By Tony Burke
The International Trade Union Confederation (the global network of national trade union’s representing 200 million workers) has launched a campaign to secure a legally binding International Labour Organisation Convention (ILO) which will employment protection for all workers in the platform economy.
The ILO is the tripartite international body that represents governments, employers, and workers and its primary role is to set and enforce standards agreed upon by the tripartite body through an adopted Convention.
The term ‘platform workers’ or ‘gig workers’ was coined over a decade ago to describe workers and companies providing services such as ride hailing (taxi’s) such as Uber as well as fast food and package delivery.

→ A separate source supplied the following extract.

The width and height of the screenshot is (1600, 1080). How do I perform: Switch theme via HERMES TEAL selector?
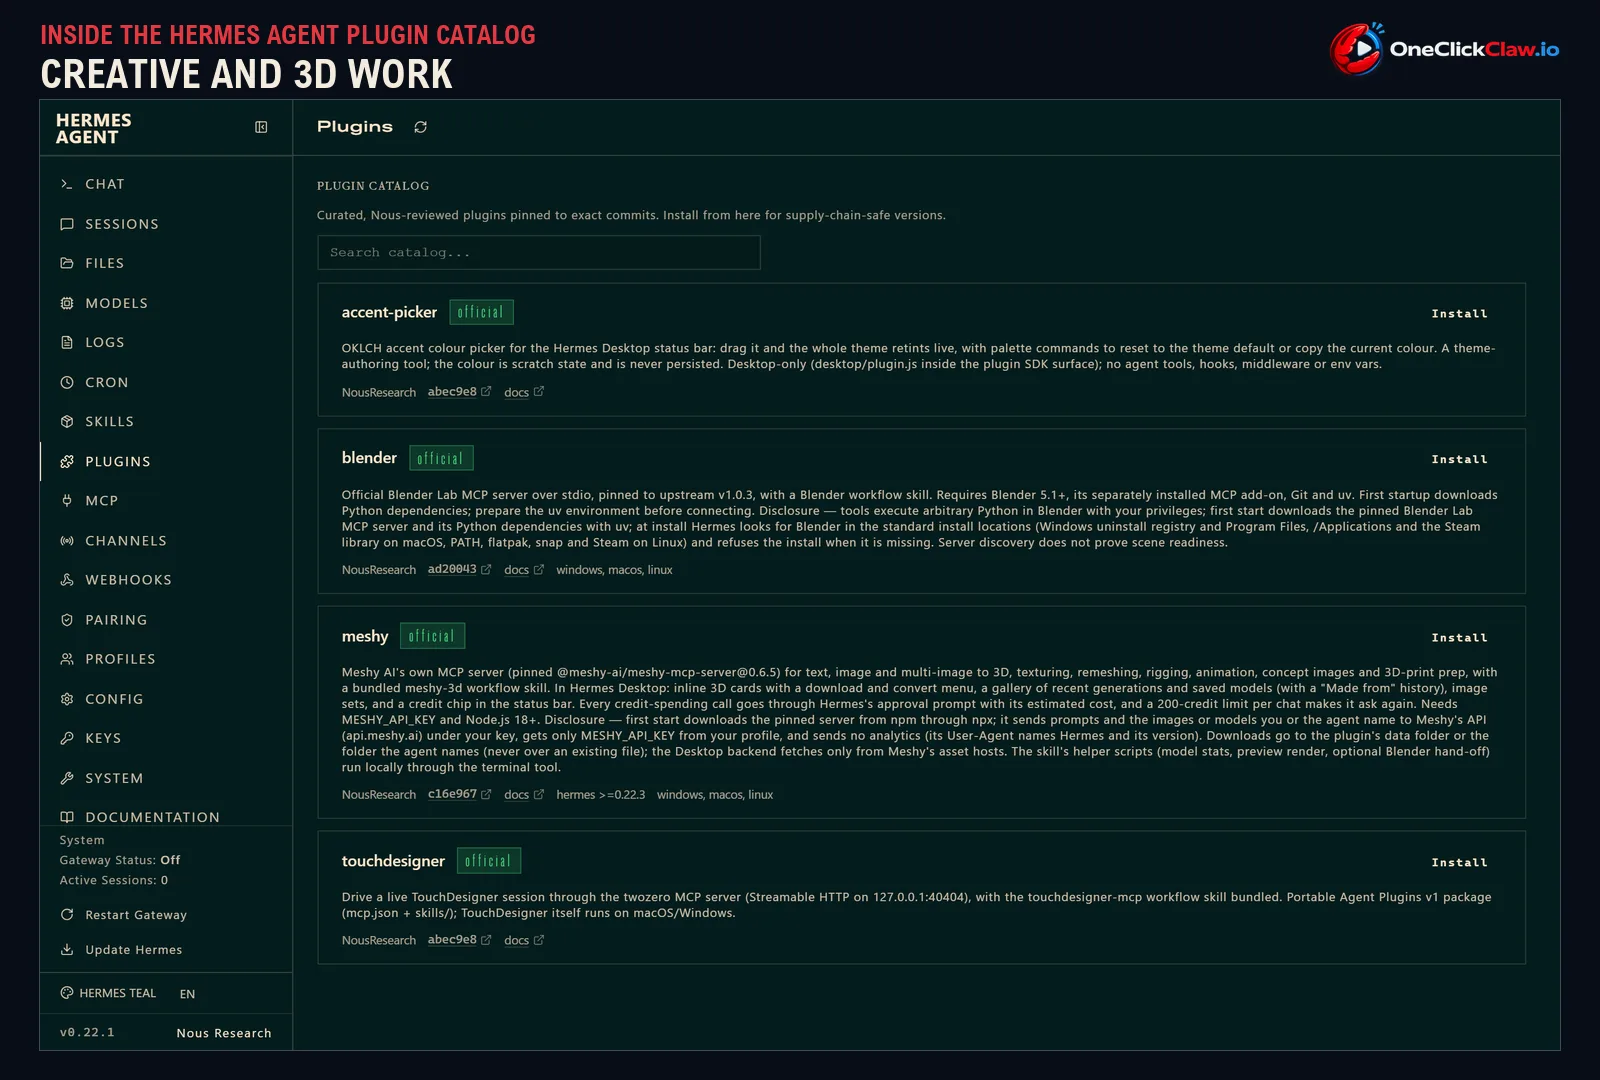108,993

However the term now covers many more workers and companies who utilise online platforms on smart phones, tablets or computers to connect with clients and customers offering services or performing tasks in exchange for payment including care giving, building services, software development, graphic design – either ‘on location’ or ‘online’ where platform workers carry out tasks remotely.

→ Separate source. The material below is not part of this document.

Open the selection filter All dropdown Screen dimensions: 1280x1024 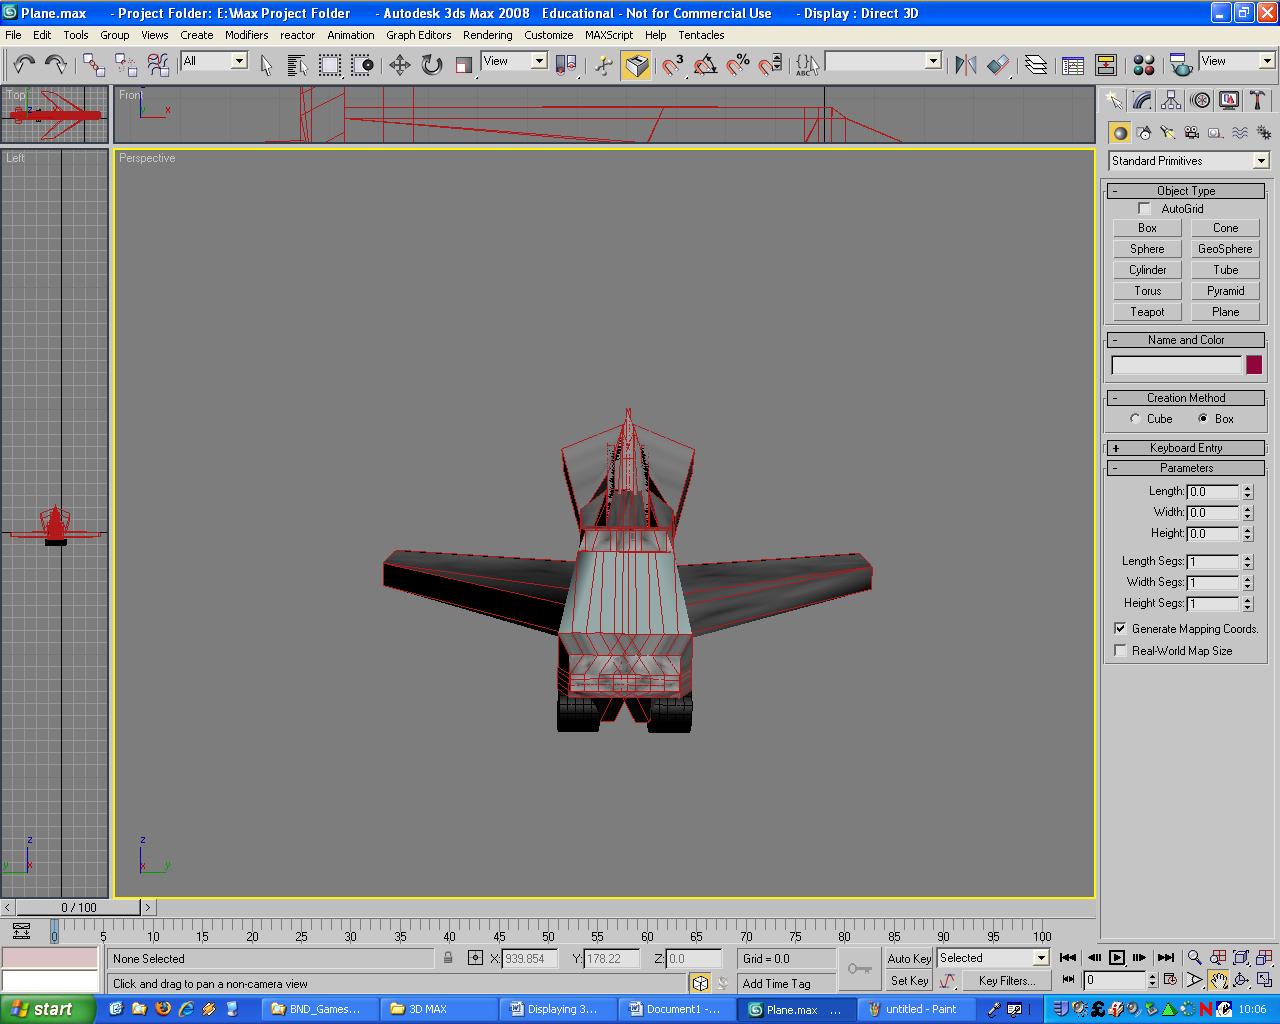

Most platform workers have no employment status with platform business’s arguing that the workers providing these service are not employees but are ‘independent contractors’, ‘partners’ or ‘associates’, – effectively self employed who utilise online platforms, via websites or apps, to find and connect with clients seeking their services.

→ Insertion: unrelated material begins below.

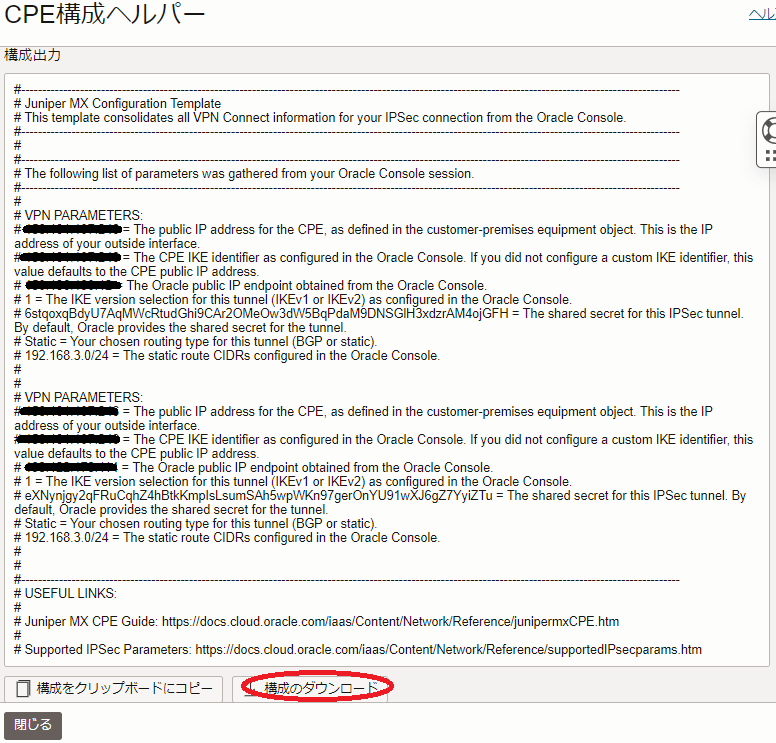The image size is (776, 743).
Task: Click the grid handle below the lifebuoy
Action: (x=769, y=155)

In the UK the TUC calculates that 14.7% of working people in England and Wales, (approximately 4.4 million people), undertakes platform work at least once a week.
Over the past few years unions such as the GMB at Uber have launched organising campaigns and legal action to win basic union.
In Scandinavia and the USA unions and legislators including local authorities or licensing organisations have used legal routes to ban platform working outright which have been hit by employers and business challenges. With platforms becoming global and more common across a growing number of sectors and faced with the rapid development of Artificial Intelligence for trade unions and workers wanting to form unions it has been an uphill battle.
Platform workers face low pay, exploitation, mistreatment, poor working conditions and exclusion from social protections including working time and healthy & safety protections.
Platform companies continue to argue that platform workers have no employment relationship with them and therefore should not be covered by labour laws.
The ILO’s International Labour Conference in June this year will decide on adopting a new Convention giving legal protection to platform workers. Unions and human rights organisations have expressed support for a Convention, but employers and some governments will push back hard, either to stop the process or if the ILC agrees to move to a legally binding Convention to try water down its effectiveness to a ‘recommendation’ or a toothless ILO Convention.
The ITUC who will be leading the debate at the conference says a new convention should include:
* Guaranteeing basic labour protections, including living wages, occupational safety and health, and access to social security.
* Ensuring fundamental rights, including freedom of association and the right to collective bargaining, for all platform workers.
* Regulating working hours and safeguarding the right to disconnect.
* Addressing algorithmic management by regulating its use in surveillance, decision-making, and worker evaluation, while ensuring transparency and human oversight.
* Combating worker misclassification and requiring clear terms and conditions in contracts.
* Protecting migrant workers, who are disproportionately represented in platform work, regardless of migration status.
“Platform workers are not commodities. They deserve dignity, fair pay, the right to freedom of association and effective collective bargaining” says ITUC General Secretary Luc Triangle. He explains: “A binding ILO Convention is essential to ensure global standards that protect all workers in all countries, regardless of how their work is organised or classified. Without decisive action, the exploitation inherent in the platform economy could spread to all sectors of work and the economy, undermining democracy and fair competition globally.”
Having gone through its initial stages of providing reports and questionnaires the fight is now on to secure a binding international treaty that recognises that like electricity platform working will not be uninvented and the consequences for the world of work are enourmous.
The International Labour Conference takes place between June 2nd – 13th in Geneva, Switzerland.